Build a K-NN classifier, use 5-fold cross-validation to evaluate its performance based on average accuracy.
Report accuracy measure for k = 2, ..., 10
Write your code below (Hint: you need a loop within a loop, with the outer loop going through each value of k and inner loop going through each fold):
You can manually try k=2,...,10, but try to use a outer loop through each value of k.
I was given 2 for loops. One for Creating folds and the other for calculating k=1:10, which are listed below.
# Given data
library(datasets)
data(iris)
library(dplyr)
normalize = function(x){
return ((x - min(x))/(max(x) - min(x)))}
# normalize
Iris_normalized = IrisData %>% mutate_at(1:4, normalize)
# Create folds
cv = createFolds(y = IrisData$class, k = 5)
accuracy = c()
for (test_rows in cv) {
IrisData_train = IrisData[-test_rows,]
IrisData_test = IrisData[test_rows,]
tree = rpart(class ~ ., data = IrisData_train,
method = "class", parms = list(split = "information"))

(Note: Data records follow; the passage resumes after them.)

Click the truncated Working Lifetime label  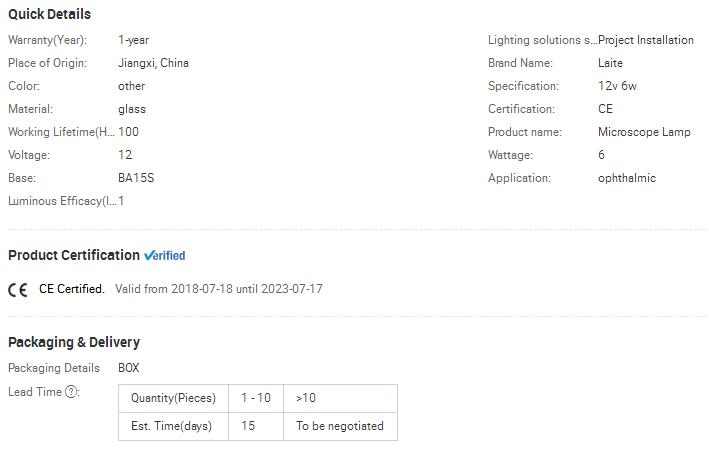coord(60,132)
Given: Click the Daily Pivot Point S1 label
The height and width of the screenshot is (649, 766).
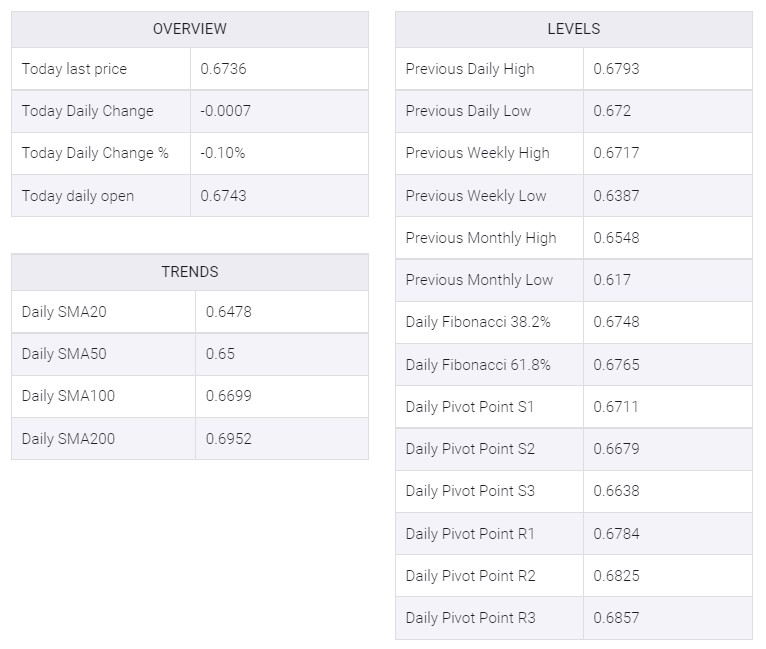Looking at the screenshot, I should 469,407.
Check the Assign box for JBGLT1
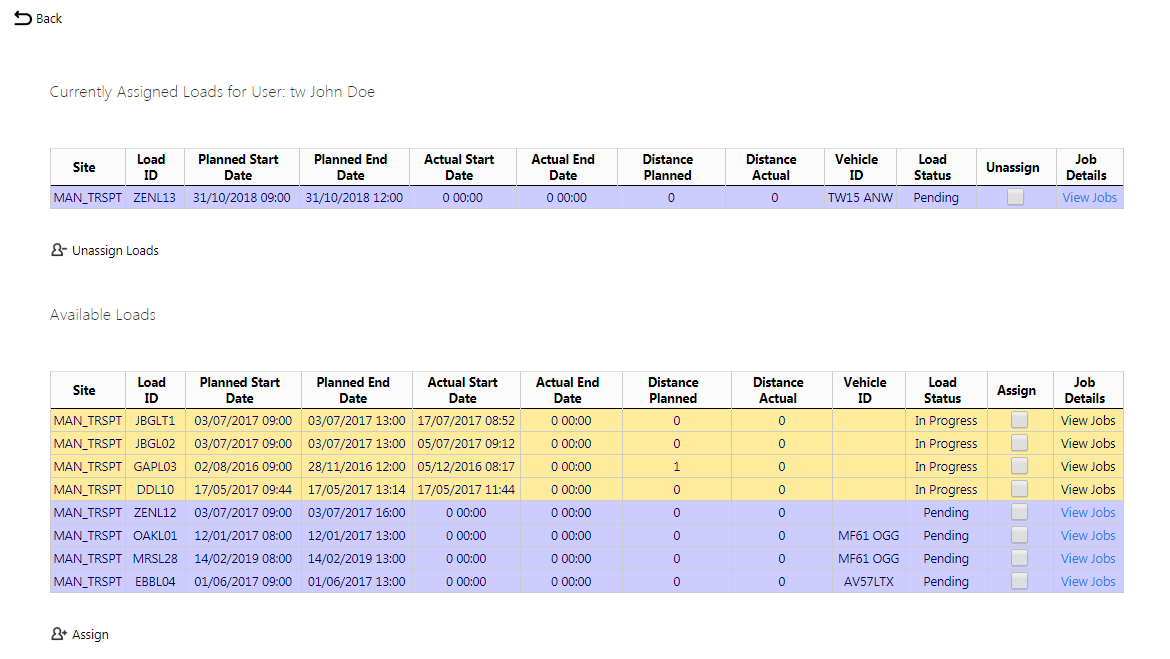 point(1019,420)
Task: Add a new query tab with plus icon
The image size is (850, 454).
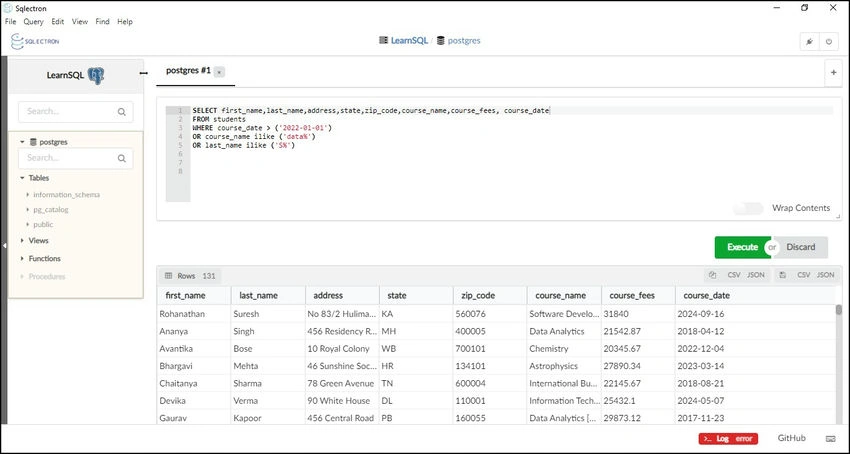Action: point(834,73)
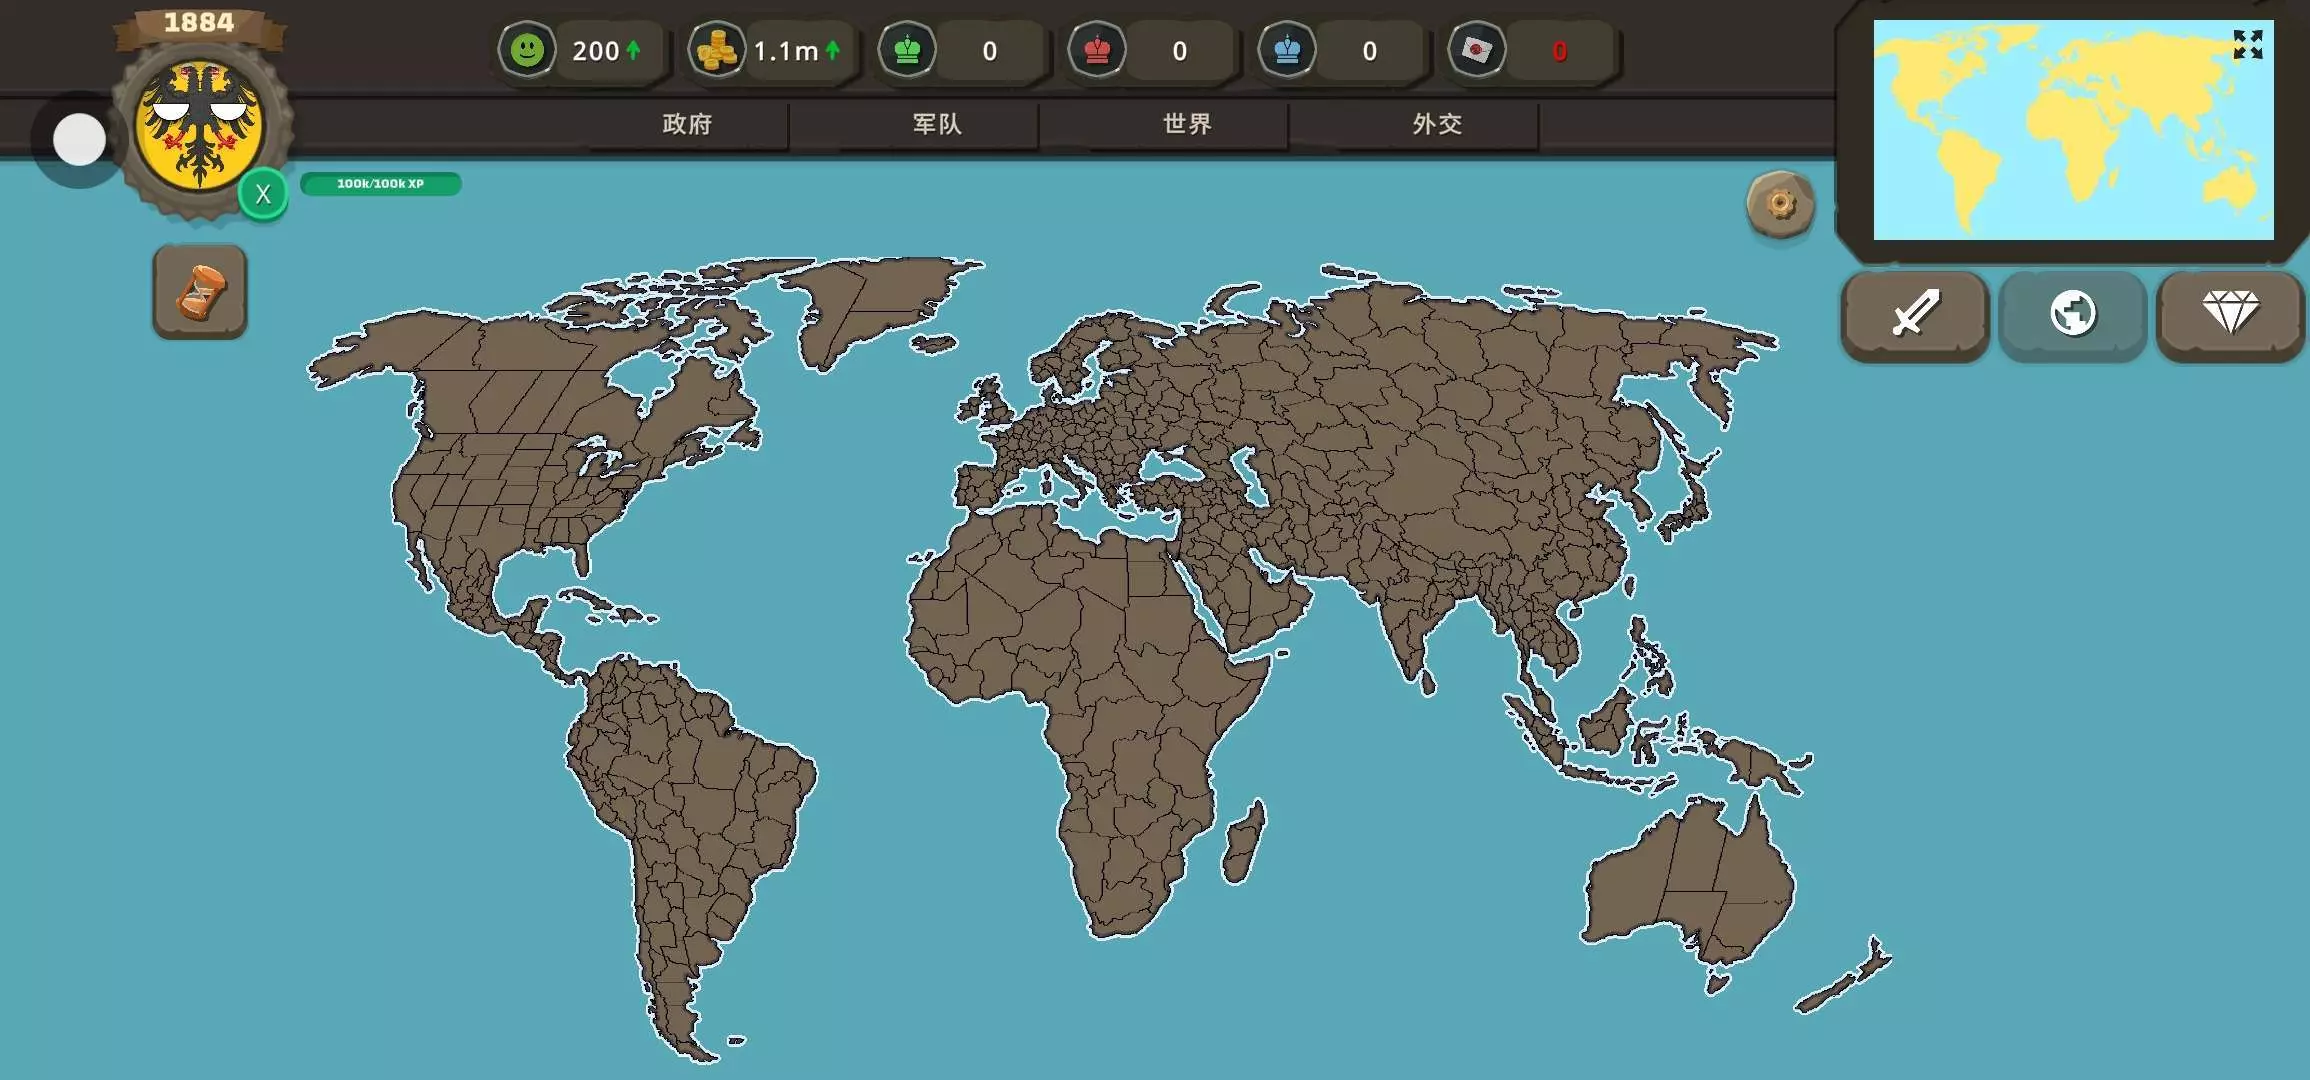Click the green king piece counter
2310x1080 pixels.
[907, 50]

pred_tree = predict(tree, IrisData_test, type = "class")
cm = confusionMatrix(pred_tree, IrisData_test[,5])
accuracy = c(accuracy, cm$overall[1])
}
print(mean(accuracy))
# Manual K validation
SSE_curve <- c()
for (k in 1:10) {
print(k)
kcluster = kmeans(utility_normalized, center = k)
sse = kcluster$tot.withinss
print(sse)
SSE_curve[k] = sse
}
So if I am understanding the instructions correctly. I need to:
- Create 5 folds using normalized data with a for loop and set.seed.
- Use a for loop to find the accuracy in k=1:10 for each fold.
I am not sure how these 2 for-loops combine to give me this result in the instructions.